The older I get, the more profoundly sad I find Puff The Magic Dragon to be. Yes, I know you can find a pot metaphor in there. Some people think it's about Vietnam. But if you listen to it and take at face value as you move through middle age (which, let's be honest, is an optimistic term at best at my stage of life), the song is nothing more than a gut punch about innocence and childhood lost.
I suppose as time moves on, I realize there's no return to the Autumn mist of Honahlee. Those shores and its memories grow more and more distant with each passing year.
What really gets me, though, is having a kid who is still very much able to visit that land and frolic there carefree as can be. But I know that one day he too will sail away never to return to play along that cherry lane. And it's heartbreaking in a way. We want our kids to be able to stay on that lovely isle, but we know they can't. The world won't let them, and they're not even going to want to stay there, because of human nature.

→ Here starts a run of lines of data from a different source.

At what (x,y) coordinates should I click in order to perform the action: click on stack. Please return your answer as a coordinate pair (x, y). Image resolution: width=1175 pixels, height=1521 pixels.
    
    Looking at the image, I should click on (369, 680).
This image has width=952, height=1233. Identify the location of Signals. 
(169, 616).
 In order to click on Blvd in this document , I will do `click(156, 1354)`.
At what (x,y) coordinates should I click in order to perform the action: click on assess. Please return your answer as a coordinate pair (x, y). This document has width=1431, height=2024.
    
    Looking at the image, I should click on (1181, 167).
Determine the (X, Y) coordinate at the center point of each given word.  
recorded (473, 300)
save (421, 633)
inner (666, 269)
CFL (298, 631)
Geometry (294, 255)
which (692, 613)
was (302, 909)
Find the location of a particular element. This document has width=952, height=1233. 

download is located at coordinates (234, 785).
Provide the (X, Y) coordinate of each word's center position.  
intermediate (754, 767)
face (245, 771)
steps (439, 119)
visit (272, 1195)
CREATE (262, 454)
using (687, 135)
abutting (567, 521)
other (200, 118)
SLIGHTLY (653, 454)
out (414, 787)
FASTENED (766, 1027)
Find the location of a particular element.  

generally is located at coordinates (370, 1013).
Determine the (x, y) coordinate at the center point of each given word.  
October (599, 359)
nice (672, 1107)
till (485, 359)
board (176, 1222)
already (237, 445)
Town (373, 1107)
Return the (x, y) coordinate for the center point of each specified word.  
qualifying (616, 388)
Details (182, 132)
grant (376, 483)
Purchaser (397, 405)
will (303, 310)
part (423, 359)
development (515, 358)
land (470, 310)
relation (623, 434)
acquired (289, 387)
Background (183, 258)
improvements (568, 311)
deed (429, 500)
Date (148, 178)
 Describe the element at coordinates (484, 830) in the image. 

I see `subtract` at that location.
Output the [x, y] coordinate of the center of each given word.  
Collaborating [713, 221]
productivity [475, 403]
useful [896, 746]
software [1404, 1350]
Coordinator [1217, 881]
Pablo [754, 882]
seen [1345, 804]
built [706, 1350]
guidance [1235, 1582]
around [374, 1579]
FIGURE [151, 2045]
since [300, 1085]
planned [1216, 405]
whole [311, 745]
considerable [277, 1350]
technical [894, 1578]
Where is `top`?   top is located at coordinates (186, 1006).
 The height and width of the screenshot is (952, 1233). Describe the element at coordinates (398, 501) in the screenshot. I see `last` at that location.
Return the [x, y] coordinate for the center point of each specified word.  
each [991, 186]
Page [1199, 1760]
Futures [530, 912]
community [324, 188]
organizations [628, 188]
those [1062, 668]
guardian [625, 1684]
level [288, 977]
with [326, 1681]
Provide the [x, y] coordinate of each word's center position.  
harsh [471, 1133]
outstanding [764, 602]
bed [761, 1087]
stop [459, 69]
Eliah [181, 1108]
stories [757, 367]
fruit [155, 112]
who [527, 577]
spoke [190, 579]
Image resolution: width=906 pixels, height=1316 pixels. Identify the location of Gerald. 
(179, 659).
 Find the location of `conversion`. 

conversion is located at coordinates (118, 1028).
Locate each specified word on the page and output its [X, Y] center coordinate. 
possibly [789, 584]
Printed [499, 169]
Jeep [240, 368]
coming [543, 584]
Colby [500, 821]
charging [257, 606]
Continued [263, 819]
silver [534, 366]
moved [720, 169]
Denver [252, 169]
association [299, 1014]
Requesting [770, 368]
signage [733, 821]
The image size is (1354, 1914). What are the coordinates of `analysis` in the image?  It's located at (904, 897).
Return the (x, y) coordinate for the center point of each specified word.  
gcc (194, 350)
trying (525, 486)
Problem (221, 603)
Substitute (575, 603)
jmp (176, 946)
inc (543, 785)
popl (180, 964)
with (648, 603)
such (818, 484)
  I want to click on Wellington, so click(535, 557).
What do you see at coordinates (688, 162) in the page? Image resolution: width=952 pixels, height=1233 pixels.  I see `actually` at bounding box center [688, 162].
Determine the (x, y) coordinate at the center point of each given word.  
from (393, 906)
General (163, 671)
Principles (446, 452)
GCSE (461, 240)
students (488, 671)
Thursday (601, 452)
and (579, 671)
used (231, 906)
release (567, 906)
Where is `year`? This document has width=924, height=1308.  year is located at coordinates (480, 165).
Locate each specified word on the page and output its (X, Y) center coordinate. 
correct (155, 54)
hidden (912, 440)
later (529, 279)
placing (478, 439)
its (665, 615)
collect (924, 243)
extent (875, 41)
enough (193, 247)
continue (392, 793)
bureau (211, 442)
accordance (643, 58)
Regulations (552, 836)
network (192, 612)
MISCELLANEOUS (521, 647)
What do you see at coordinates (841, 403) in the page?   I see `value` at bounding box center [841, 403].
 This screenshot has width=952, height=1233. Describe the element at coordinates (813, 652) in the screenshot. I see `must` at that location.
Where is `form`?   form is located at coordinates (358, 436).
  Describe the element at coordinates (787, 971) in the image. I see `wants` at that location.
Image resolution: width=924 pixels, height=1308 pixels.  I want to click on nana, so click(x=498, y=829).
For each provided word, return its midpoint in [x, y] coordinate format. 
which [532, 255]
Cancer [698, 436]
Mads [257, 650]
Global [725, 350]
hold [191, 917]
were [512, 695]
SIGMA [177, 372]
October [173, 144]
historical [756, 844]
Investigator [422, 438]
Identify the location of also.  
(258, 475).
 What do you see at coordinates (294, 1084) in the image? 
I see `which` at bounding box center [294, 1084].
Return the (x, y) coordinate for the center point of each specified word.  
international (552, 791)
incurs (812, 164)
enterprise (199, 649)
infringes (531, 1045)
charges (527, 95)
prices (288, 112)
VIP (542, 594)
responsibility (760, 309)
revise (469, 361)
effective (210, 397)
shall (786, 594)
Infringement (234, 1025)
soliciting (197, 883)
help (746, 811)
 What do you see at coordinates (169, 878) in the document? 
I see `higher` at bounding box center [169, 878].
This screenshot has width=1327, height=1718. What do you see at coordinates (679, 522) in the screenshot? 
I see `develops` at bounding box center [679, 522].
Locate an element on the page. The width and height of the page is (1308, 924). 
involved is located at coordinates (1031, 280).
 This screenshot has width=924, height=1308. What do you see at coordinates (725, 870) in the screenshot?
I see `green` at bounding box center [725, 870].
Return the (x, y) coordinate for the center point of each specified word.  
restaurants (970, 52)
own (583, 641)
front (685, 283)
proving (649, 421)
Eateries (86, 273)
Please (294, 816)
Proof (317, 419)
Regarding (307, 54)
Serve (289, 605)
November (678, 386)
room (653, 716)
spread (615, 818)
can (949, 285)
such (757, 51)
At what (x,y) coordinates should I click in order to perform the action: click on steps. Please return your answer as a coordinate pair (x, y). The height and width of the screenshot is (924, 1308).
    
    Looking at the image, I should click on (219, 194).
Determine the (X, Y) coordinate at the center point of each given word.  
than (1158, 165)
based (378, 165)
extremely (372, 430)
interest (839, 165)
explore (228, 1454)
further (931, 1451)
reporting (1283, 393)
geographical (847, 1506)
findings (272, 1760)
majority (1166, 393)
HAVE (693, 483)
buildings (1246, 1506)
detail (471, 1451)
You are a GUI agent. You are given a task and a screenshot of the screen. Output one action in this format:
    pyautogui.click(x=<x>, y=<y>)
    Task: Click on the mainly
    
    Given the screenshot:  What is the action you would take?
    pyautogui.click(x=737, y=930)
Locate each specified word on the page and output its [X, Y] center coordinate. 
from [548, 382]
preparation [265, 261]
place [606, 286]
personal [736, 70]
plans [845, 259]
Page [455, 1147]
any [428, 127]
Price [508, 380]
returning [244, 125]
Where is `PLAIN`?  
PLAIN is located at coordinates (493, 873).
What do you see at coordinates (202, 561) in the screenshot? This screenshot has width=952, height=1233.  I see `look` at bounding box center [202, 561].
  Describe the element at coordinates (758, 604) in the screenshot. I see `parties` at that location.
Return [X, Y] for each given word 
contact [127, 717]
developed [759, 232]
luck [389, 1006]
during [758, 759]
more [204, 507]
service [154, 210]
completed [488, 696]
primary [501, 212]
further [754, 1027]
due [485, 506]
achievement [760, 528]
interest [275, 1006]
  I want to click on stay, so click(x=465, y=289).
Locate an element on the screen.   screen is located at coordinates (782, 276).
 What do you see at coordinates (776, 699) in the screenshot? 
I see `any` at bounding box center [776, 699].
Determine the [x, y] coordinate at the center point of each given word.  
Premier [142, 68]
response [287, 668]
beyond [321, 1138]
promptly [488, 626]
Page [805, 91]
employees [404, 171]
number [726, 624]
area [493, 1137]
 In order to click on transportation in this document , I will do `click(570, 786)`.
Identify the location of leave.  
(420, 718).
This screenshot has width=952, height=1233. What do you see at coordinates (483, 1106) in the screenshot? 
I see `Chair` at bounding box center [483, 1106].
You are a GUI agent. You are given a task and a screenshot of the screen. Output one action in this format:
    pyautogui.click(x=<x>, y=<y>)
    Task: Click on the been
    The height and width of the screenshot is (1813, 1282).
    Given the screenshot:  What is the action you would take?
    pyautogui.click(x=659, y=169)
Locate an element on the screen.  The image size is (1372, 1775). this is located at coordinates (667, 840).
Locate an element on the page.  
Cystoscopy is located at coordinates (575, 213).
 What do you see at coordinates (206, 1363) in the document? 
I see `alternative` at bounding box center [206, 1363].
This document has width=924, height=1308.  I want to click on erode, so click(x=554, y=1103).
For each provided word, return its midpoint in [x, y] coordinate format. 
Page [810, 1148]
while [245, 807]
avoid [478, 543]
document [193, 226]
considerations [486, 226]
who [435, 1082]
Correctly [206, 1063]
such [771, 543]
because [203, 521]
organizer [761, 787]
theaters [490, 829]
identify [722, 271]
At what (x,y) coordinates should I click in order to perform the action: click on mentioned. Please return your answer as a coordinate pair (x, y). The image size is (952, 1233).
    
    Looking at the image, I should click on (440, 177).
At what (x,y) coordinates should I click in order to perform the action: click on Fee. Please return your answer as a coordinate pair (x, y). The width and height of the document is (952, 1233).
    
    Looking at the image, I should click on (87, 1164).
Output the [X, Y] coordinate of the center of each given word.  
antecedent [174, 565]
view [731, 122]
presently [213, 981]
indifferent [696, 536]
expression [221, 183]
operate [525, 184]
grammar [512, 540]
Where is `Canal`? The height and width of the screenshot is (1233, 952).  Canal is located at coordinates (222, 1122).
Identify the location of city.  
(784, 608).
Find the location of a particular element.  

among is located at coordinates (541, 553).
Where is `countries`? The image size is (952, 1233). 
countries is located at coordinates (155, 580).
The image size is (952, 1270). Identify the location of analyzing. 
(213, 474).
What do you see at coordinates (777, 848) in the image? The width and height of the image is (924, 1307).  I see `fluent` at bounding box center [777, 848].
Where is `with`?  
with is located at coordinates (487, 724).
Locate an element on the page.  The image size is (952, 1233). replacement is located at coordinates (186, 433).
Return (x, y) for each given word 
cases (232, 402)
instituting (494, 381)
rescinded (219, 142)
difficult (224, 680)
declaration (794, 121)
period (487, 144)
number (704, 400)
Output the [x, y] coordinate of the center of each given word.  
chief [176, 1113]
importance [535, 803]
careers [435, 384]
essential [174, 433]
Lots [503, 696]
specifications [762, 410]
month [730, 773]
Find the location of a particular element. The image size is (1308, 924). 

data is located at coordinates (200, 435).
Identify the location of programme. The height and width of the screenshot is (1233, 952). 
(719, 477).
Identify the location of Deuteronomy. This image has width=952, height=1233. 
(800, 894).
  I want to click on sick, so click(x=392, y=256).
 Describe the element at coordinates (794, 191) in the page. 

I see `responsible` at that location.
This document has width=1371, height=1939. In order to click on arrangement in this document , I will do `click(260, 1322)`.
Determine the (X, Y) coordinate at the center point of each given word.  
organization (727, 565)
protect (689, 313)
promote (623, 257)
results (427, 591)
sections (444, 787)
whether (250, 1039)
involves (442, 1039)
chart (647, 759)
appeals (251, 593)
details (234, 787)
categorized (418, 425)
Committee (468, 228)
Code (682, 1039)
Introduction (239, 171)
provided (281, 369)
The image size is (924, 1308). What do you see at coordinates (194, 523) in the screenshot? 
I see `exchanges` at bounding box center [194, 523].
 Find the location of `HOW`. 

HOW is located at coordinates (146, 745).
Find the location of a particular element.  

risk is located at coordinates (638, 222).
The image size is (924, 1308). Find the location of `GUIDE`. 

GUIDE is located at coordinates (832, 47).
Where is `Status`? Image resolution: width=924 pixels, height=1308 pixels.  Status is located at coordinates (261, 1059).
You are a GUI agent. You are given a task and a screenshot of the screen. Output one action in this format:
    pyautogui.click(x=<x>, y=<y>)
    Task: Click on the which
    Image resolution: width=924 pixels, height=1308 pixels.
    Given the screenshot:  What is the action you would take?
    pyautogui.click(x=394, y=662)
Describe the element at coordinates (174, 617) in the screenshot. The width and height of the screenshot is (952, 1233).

But you know, there's also this. Sometimes I'm not convinced we are all just Jackie Paper, moving on to finding other toys. Sometimes I think we are all Puff, retreating into our caves, heads bent in sorrow, as the world moves on and away, and we lose the bravery to scream our fearless roars.
For a time.
Dragons, by their nature, don't stay sad forever. They eventually burst from their caves and fly majestically through the air. Then a tertiary character shows up and pops them with an arrow based on the advice of a bird. I'm not sure where I'm heading with this, the point is that Tolkien should have let a major character kill Smaug, instead of a random guy named Bard. I mean, seriously.